Given that someone resides in a rural area, the probability of them being right-leaning is 50.4%.
# Plot conditional probabilities
plot <- ggplot(cond, aes(x = lrscale, y = prob, fill = lrscale)) +
geom_bar(stat = "identity", position = "dodge") +
scale_fill_viridis_d(name = "Political Orientation") +
labs(y = "Conditional Probability",
x = "Feels Close to a Party",
title = "Conditional Probability of Political Orientation in France",
subtitle = "by Geographical Area: Urban vs. Rural") +
facet_wrap(~ geo, nrow = 1) +
theme(legend.position = "bottom",
legend.title = element_blank(),
plot.title = element_text(size = 16, face = "bold"),
plot.subtitle = element_text(size = 12),
axis.text.x = element_text(angle = 45, hjust = 1))
# Display the plot
plot
Instructions: Start a new R markdown for the homework and call it “Yourlastname_Firstname_Homework_2”.
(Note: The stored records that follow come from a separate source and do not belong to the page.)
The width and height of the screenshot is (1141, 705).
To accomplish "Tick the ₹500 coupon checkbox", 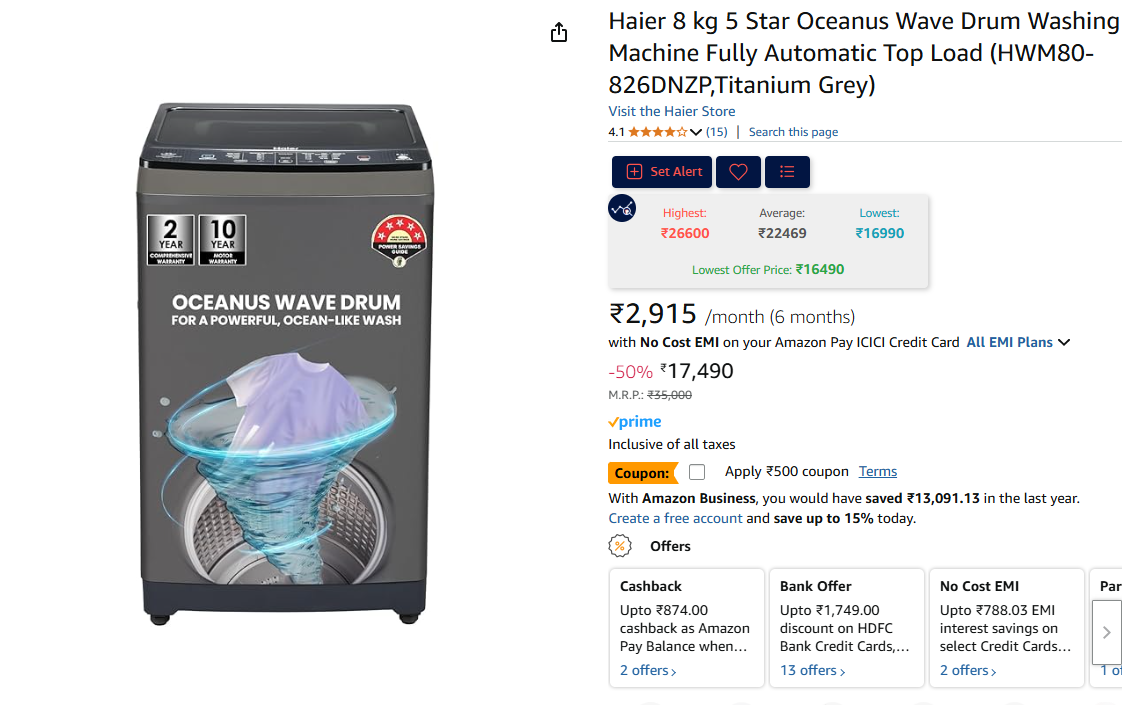I will (x=697, y=472).
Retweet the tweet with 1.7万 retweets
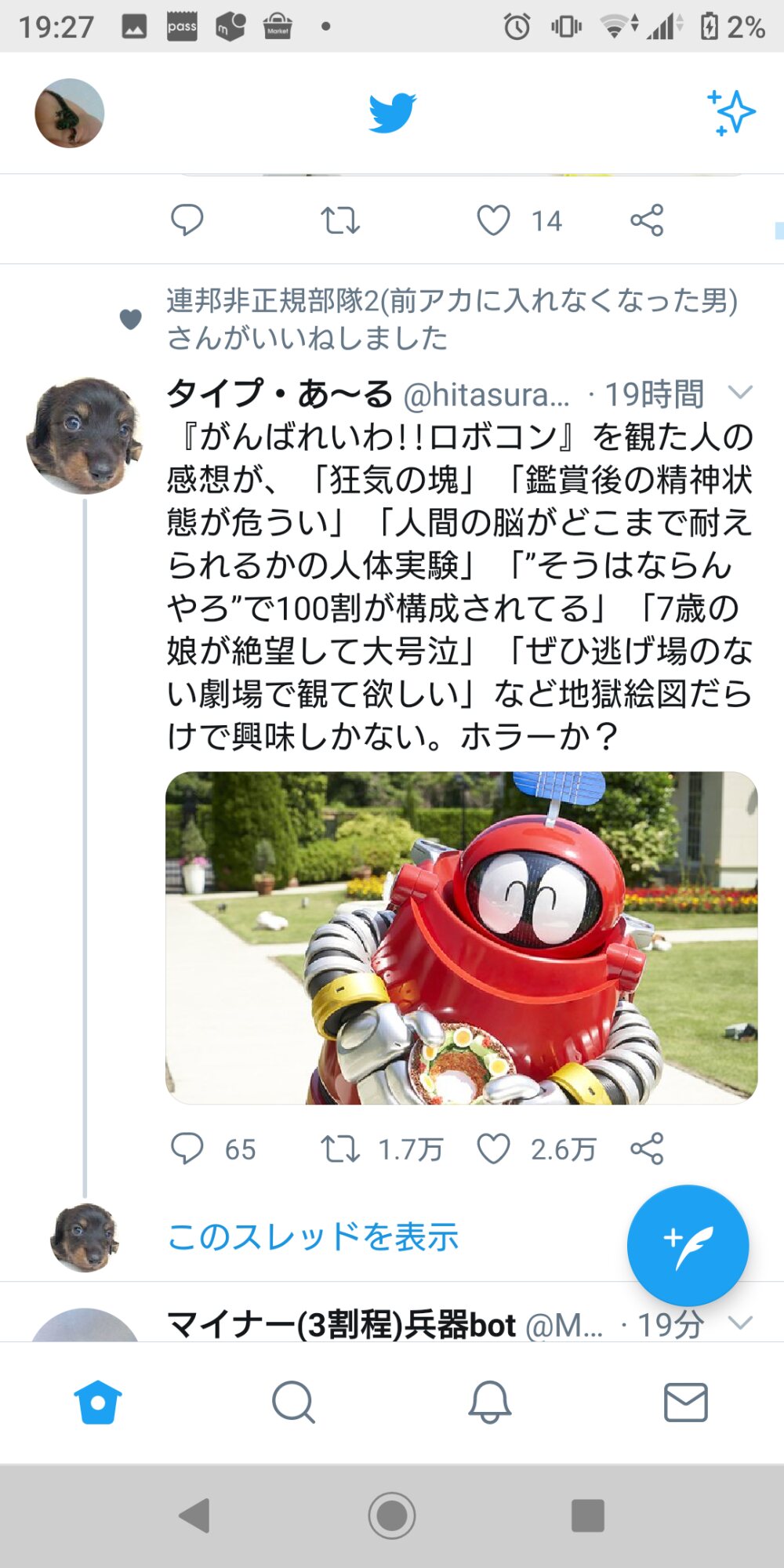Image resolution: width=784 pixels, height=1568 pixels. pyautogui.click(x=339, y=1149)
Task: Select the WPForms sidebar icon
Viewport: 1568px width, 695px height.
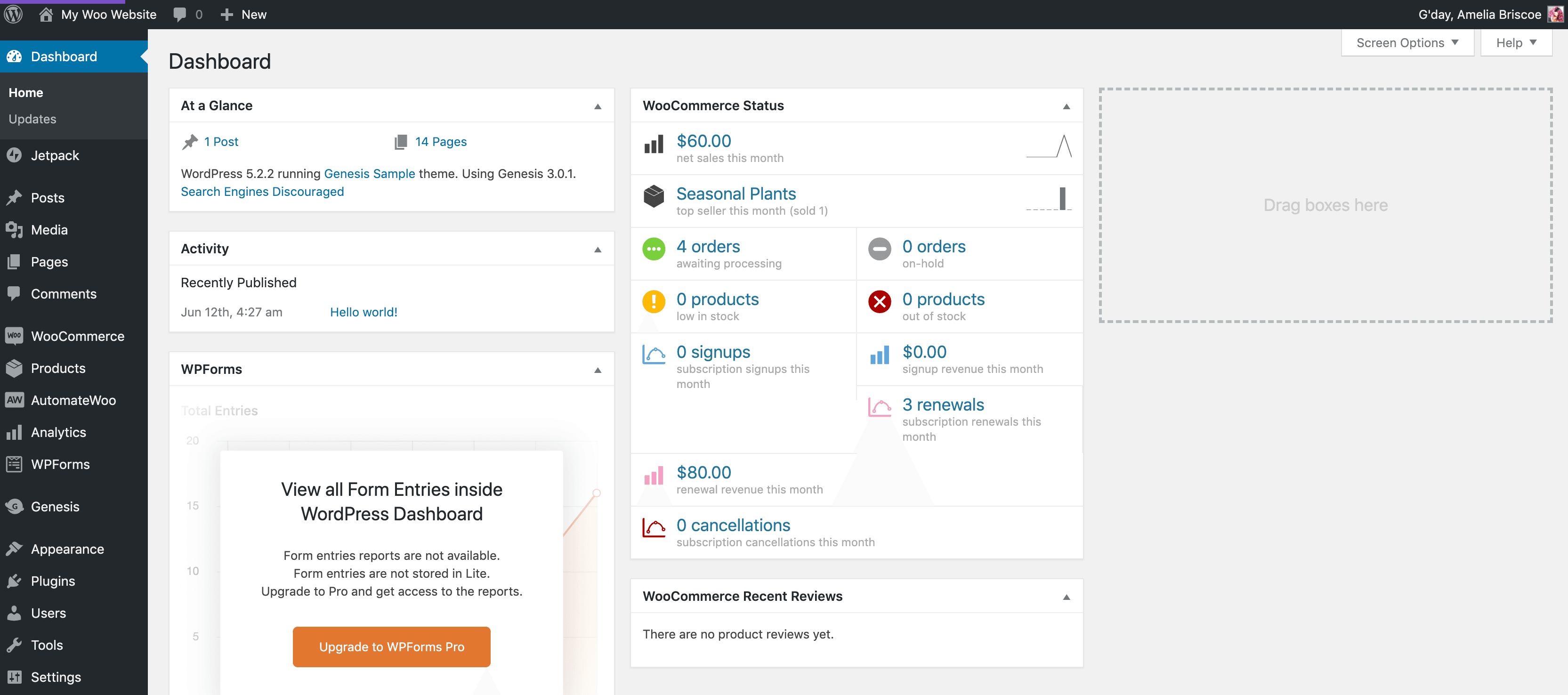Action: click(x=15, y=464)
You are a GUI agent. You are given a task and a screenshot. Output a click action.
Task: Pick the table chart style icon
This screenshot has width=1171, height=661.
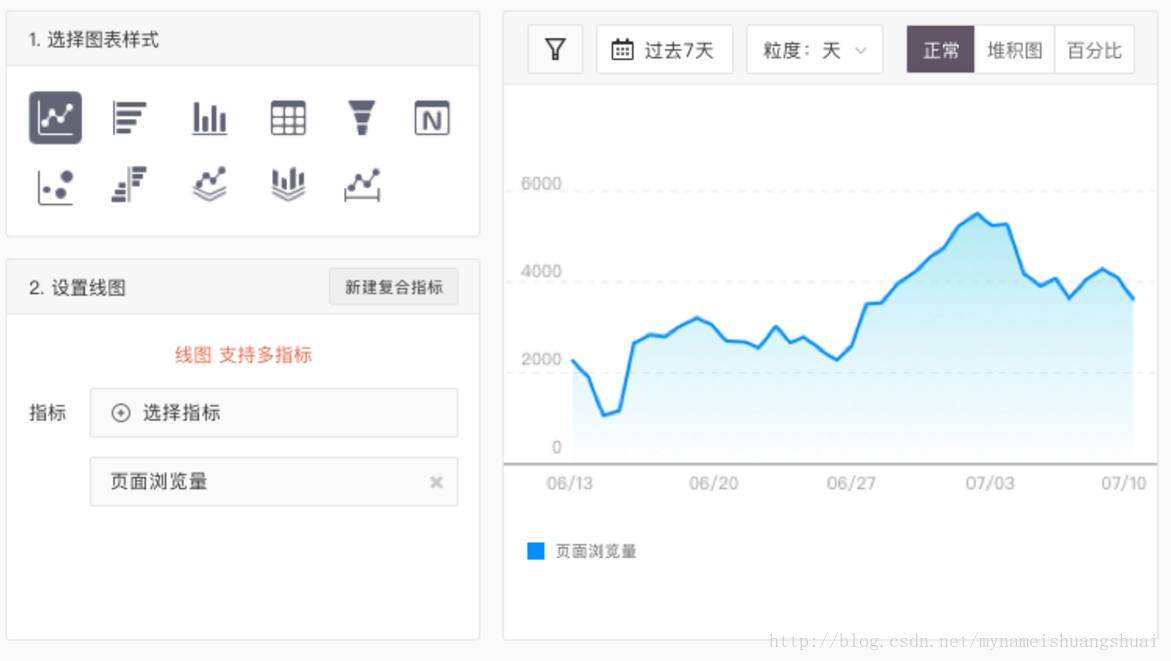(288, 117)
Copy everything below from Task 1 to Task 5. Keep the task prompt and questions, and provide your code and answer underneath.
Remember: you need all the steps for your code to work, including loading your data – otherwise it will not knit.
To generate a new code box, click on the +C sign above. Underneath your code, provide your answer to the task question.
When you are done, click on “Knit” above, then “Knit to Html”. Wait for everything to compile. If you get an error like “Execution halted”, it means there are issues with your code you must fix. When all issues are fixed, it will prompt a new window. Then click on “Publish” in the top right, and then Rpubs (the first option) and follow the instructions to create your Rpubs account and get your Rpubs link for your document (i.e., html link as I provide for the tutorial).
Note: Make sure to provide both your markdown file and R pubs link. If you do not submit both, you will be penalized 2 pts. out of the 5 pts. total.
Provide code and answer.
Prompt: in the tutorial, we calculated the average trust in others for France and visualized it. Using instead the variable ‘Trust in Parliament’ (trstplt) and the country of Spain (country file provided on course website), visualize the average trust by survey year. You can truncate the y-axis if you wish. Provide appropriate titles and labels given the changes. What are your main takeaways based on the visual (e.g., signs of increase, decrease, or stall)?
Provide answer only.
Prompt and question: Based on the figure we produced above called task2_plot, tell us: what are your main takeaways regarding France relative to Italy and Norway? Make sure to be concrete and highlight at least two important comparative trends visualized in the graph.
Provide code and answer.
Question: What is the marginal percentage of Italian men who feel close to a particular political party?
Provide code and output only.
Prompt: In the tutorial, we calculated then visualized the percentage distribution for left vs. right by gender for France. Your task is to replicate the second version of the visualization but for the country of Sweden instead.
Provide code and answer: In Hungary, what is the conditional probability of NOT feeling close to any particular party given that the person lives in a rural area?